Ajman: British International School (BIS) in Ajman has cut teachers’ salaries 25 to 50 per cent for Term 3 in the financial fallout from the coronavirus pandemic.
The school has seen income fall with “significant” unpaid fees for Term 3 as well as Term 2, BIS principal Andrew Marshall said.
BIS has also discounted Term 3 fees for all parents by 15 per cent, on top of reductions for timely payment and sibling discounts, he added.
A request for rent relief for the school buildings was turned down, Marshall said. BIS has three separate buildings and principals, one each for KG, primary and secondary.
He added that the school has allowed students to continue learning despite their unpaid fees.
“The salary reduction for the teachers for the current term is 25 per cent only, without any effect on end of service benefits,” Marshall told Gulf News in a statement.
However, the statement also said, “The teachers who do not have any teaching load post implementation of Ramadan timings and ministry’s reduction in non-core subjects are offered 50 per cent salary till the end of Term 3.”

• Data excerpts
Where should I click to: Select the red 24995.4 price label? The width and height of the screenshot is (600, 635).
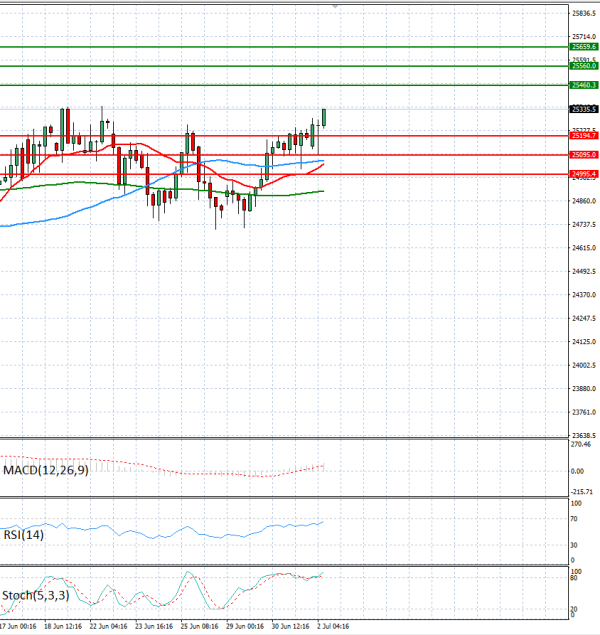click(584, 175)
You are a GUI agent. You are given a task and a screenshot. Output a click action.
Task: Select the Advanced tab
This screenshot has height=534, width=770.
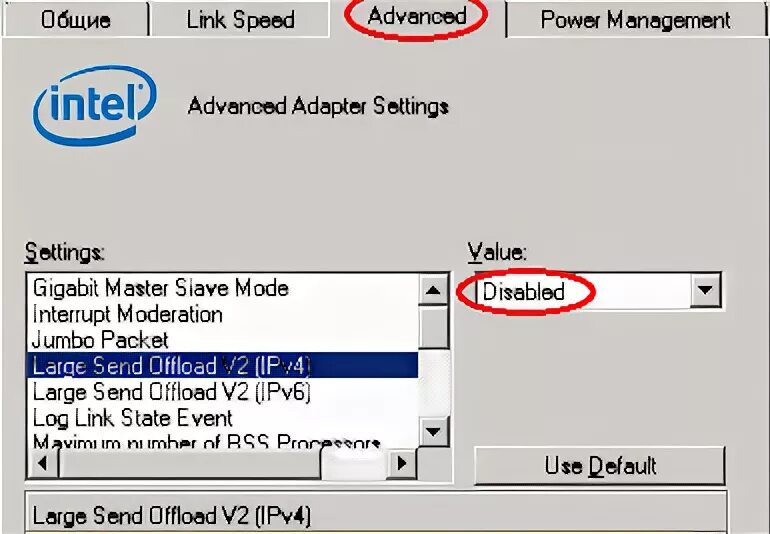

• TASK BRIEF
Copy out the passage from the report on the Ajman school's salary cuts between "BIS has also" and "in a statement.", inclusive.

• PROBLEM SOLUTION
BIS has also discounted Term 3 fees for all parents by 15 per cent, on top of reductions for timely payment and sibling discounts, he added.
A request for rent relief for the school buildings was turned down, Marshall said. BIS has three separate buildings and principals, one each for KG, primary and secondary.
He added that the school has allowed students to continue learning despite their unpaid fees.
“The salary reduction for the teachers for the current term is 25 per cent only, without any effect on end of service benefits,” Marshall told Gulf News in a statement.